Required action:
Filter the listing below, keeping every line that holds "computer".
[Study material — start]
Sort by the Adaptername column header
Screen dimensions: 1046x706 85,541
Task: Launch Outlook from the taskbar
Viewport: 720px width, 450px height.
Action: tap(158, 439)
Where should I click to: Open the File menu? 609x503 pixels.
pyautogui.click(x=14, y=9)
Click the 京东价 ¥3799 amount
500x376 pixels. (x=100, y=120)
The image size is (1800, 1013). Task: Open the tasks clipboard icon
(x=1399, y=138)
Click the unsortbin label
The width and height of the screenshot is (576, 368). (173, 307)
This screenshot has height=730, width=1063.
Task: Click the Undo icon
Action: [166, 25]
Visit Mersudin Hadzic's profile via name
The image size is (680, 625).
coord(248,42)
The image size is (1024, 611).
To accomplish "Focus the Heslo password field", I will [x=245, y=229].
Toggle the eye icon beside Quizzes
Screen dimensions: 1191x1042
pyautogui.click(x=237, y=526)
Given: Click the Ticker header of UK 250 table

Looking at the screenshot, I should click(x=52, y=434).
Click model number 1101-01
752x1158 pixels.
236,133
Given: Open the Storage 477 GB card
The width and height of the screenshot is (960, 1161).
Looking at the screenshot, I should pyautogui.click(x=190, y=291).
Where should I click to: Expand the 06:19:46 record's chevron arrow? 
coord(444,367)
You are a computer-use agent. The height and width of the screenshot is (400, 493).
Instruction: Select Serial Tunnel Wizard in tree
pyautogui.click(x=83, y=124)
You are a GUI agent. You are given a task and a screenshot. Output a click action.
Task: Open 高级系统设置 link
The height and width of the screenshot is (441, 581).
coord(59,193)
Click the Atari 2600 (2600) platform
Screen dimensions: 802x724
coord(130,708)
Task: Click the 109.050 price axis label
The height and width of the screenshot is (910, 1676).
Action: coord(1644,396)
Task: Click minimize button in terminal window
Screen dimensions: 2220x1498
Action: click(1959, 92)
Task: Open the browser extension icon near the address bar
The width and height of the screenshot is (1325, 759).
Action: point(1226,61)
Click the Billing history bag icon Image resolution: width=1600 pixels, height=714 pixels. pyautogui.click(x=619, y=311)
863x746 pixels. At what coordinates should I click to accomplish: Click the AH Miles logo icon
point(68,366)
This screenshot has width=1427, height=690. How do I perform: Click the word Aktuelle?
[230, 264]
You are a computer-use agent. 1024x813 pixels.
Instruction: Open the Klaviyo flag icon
[Study material — finish]
Written answer:
You are a computer-use agent. The height and width of the screenshot is (400, 493).
You are a computer-use agent. 1024x813 pixels.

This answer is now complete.